Mortes e ressurreições
Chega-me, de repente, o aviso de que uma cronista do interior de Minas Gerais não resistiu e faleceu. “Eu sei que vocês eram amigos”, justifica-se a mensageira da notícia. E eu me envergonho porque, até então, eu nem ao menos sabia que ela estava precisando resistir para não falecer. Saudosa Maria Olímpia! Eras uma ótima cronista, e não os temos tantos para que nos demos ao luxo de perdê-los assim. Aproveito a notícia da tua morte para fazer um balanço da nossa pequena história, reler conversas antigas e me espantar que, em cada uma delas, não havia o menor indício de que um dia estarias morta.
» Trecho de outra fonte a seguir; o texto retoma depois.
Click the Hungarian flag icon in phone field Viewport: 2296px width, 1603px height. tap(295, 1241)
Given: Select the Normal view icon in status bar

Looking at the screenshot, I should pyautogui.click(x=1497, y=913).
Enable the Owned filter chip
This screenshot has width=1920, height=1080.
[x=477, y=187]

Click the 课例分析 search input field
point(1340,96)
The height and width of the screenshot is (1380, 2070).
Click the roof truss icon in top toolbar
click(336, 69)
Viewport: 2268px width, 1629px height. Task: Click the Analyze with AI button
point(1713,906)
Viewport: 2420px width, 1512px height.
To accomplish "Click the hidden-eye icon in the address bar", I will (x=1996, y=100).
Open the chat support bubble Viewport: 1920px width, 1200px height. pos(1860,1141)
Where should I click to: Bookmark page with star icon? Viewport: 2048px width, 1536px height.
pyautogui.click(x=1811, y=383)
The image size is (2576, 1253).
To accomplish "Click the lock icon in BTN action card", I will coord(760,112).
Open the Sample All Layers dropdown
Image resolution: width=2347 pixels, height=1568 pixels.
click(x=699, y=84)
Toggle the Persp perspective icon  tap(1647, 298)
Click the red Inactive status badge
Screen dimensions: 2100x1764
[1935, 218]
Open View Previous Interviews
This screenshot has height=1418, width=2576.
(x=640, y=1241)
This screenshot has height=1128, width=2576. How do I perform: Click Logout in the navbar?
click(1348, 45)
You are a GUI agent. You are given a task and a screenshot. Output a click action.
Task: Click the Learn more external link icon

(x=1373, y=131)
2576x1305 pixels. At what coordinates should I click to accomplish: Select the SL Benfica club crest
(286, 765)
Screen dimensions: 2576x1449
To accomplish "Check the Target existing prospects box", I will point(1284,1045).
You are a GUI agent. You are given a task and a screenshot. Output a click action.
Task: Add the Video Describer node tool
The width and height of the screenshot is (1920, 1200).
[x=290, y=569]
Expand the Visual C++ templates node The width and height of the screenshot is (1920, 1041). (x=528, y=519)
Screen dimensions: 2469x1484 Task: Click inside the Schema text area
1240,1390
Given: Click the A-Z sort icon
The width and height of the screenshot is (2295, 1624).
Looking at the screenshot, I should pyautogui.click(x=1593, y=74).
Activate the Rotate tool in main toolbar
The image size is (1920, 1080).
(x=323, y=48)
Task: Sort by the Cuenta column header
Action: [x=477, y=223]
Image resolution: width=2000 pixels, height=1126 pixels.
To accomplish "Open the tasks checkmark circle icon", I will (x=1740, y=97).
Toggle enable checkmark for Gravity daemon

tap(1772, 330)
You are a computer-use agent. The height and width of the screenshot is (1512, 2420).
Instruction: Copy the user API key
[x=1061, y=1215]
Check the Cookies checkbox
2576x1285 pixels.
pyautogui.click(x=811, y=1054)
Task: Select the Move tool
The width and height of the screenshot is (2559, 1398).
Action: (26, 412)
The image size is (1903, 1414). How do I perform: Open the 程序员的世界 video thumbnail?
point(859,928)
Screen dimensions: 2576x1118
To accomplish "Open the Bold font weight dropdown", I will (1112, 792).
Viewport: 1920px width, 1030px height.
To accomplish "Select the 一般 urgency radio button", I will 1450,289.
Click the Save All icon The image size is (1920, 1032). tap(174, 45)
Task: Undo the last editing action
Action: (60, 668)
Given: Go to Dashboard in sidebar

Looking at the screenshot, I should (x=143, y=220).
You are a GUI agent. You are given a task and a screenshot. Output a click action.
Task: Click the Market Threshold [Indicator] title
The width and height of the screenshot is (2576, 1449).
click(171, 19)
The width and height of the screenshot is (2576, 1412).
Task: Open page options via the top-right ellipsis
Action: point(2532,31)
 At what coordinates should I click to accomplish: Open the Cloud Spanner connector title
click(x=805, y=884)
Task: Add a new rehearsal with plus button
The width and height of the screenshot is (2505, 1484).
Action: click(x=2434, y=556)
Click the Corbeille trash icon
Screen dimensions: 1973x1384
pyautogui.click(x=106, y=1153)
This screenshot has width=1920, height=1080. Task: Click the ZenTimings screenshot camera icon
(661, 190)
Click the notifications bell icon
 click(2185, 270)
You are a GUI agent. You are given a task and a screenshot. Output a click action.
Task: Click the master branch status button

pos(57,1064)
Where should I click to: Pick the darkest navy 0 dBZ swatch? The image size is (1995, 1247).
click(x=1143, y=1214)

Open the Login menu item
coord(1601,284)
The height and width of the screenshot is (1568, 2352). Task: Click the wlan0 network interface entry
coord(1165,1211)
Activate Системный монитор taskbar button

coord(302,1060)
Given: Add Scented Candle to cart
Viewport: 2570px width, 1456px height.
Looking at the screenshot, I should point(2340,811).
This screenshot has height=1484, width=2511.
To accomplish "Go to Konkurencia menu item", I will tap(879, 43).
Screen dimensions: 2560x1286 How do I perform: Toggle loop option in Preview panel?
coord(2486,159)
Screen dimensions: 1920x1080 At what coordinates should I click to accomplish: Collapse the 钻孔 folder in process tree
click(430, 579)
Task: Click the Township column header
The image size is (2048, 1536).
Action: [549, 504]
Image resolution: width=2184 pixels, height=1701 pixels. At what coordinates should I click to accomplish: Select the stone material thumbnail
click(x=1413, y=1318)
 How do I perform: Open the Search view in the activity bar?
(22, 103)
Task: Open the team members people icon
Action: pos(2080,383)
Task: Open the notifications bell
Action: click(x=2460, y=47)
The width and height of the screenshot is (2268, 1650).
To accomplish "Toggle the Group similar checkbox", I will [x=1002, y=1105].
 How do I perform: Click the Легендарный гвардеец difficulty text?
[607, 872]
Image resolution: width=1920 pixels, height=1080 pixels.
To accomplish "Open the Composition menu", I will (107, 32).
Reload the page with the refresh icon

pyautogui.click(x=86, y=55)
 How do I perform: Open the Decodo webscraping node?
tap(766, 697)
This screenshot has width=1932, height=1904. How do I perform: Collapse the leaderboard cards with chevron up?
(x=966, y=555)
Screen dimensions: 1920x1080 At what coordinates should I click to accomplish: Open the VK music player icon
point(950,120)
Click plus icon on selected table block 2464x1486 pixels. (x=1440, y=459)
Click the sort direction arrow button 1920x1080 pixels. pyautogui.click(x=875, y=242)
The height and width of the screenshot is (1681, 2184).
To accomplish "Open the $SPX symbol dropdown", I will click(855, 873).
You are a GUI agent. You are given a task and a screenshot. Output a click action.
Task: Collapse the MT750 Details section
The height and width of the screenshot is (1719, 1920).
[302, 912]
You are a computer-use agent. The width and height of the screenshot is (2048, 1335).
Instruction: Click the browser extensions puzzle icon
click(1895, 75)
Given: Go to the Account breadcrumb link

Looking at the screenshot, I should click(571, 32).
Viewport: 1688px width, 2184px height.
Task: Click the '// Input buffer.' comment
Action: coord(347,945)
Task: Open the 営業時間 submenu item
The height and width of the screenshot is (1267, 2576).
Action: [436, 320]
Fico imaginando o que haveria de diferente caso soubesse que dali a alguns anos, em um dia de outono, desaparecias para sempre.
Mas hoje é o dia dos avisos fúnebres, pois eu nem bem havia trabalhado dentro de mim essa perda quando se anunciou outra. Um médico e pesquisador, assassinado a facadas por aquele que o jornal diz ter sido o seu companheiro. Em vida, jamais soube que era homossexual, e imagino que ele próprio nunca tenha alardeado a questão. Acontece então uma tragédia e o país inteiro descobre os detalhes da sua intimidade.
Ah, a vida é mesmo uma história cheia de som e fúria. Nos debatemos em cena por pouco mais de uma hora – e depois não se escuta mais a nossa voz. Outro dia ouvi que 200 anos é tempo suficiente para que ninguém se recorde de você. Acho até que é menos. E lembrei-me de um dito mexicano, segundo o qual cada pessoa tem três mortes: a primeira quando cessam as suas atividades vitais; a segunda quando o seu corpo é sepultado; e a terceira quando o seu nome é pronunciado pela última vez. Contra as duas primeiras não há o que fazer. Mas é sobre a terceira que se debruçam genealogistas, como o médico e como eu mesmo, arrancando nomes do esquecimento eterno e promovendo verdadeiras ressurreições. Comparado com o que foi a vida dessas pessoas, é algo de tosco e primitivo – mas é também aquilo que temos de mais precioso.